4. If red → classify each failure per references/self-heal.md:
   • Self-healable (lint/format drift, stale lockfile, trivially fixable import/typo, flake retry): dispatch a focused builder subagent to fix, commit, re-run the failing gate.
   • Escalatable (logic/algorithm failure, failing test that encodes a behavior change, type error in hand-written code, test that is genuinely broken): stop. Emit structured diagnosis (file:line, gate name, excerpt, candidate cause). Exit non-zero.
5. Bounded retries: cap self-heal attempts at 3 per gate. Further failures escalate even if classified as self-healable — if auto-fix isn't converging, the model needs a human look.

Phase 3 — Verify

Final pass of dagger call check after any fixes. Green or bust. If any gate was strengthened in Phase 1, the full pipeline must pass under the new thresholds before the skill returns clean.

What /ci Does NOT Do

• Review code semantics → /code-review
• Shape tickets or write specs → /shape
• Address review comments or coordinate merges → /deliver --polish-only
• Deploy or release → /deploy
• QA against a running app → /qa
• Write new test frameworks — uses what the repo has
• Lower any threshold to make a gate pass

Verification Scope

A green gate proves only the commands that actually ran.

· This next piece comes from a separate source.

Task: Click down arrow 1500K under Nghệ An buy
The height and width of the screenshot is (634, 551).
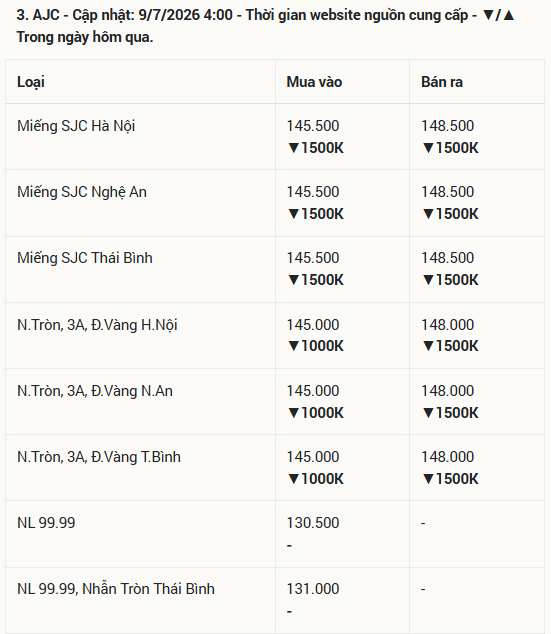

When a diff adds or materially changes an executable path — script entrypoint, CLI, package.json / make target, Dagger function, migration, runner, responder, or job entrypoint — the /ci report must:

• name the exact command that exercised the path
• or say explicitly that the runtime path is unverified

Helper fixtures, unit coverage, and adjacent lanes do not count as runtime verification unless they invoke that exact path.

Gotchas

• Reporting red and exiting when the failure was a trivially auto-fixable format drift.
• Lowering a threshold (coverage, lint severity, type strictness) to make the gate pass. Any suggestion to do this is a red flag.
• Skipping audit on a repo you haven't run against before. If the pipeline is weak, green is a lie.
• Declaring green on a repo with no Dagger pipeline. Missing Dagger = weak CI; "the GHA workflow passes" is not equivalent — it runs on someone else's infrastructure and can't be reproduced locally.
• Running raw local shells (pytest, eslint, npm run X) even when "faster" or "the pipeline isn't set up yet." Gates run via dagger call exclusively; raw shell bypasses the hermetic-container contract that makes green meaningful.
• Treating GHA/CircleCI YAML as the source of truth. If the workflow has inline bash beyond dagger call ..., Dagger is being undermined.
• Unbounded self-heal loops. 3 retries per gate. If it's not converging, stop and diagnose.
• Auto-fixing a failing test by deleting it or @skip-ing it. A failing test is either a bug in the code or a bug in the test — diagnose, don't suppress.
• Auto-fixing a type error by casting to Any / any or adding # type: ignore. Escalate — this is a logic/contract decision.
• Claiming a new runner, CLI, or lane was tested when only helper fixtures ran. Name the exact runtime command that executed or mark the path unverified.
• Declaring "green" while gates are still running. Wait for exit.

Output

Report:

• Audit: gaps found, severity, what was strengthened, what was deferred.
• Run: gates attempted, per-gate status, self-heals applied (count + summary), escalations (file:line diagnosis).
• Final: green / red, exit code, residual risks, backlog items filed for deferred strengthenings.

## /ci Report
Audit: 2 gaps found (type-check missing, coverage floor 40%).
  → Strengthened: type-check added.
  → Deferred: coverage floor raise (filed as backlog 0XX).
Run: 6 gates, 1 self-heal (ruff auto-fix), 0 escalations.
Final: green. dagger call check passes in 4m12s.

On failure:

## /ci Report — RED
Gate: test-python
Failure: tests/widget/test_reducer.py::test_merge_conflict line 42
  AssertionError: expected {'a': 1}, got {'a': 1, 'b': 2}
Classification: logic failure (behavior change in reducer)
Action: escalated — human decision needed on reducer contract.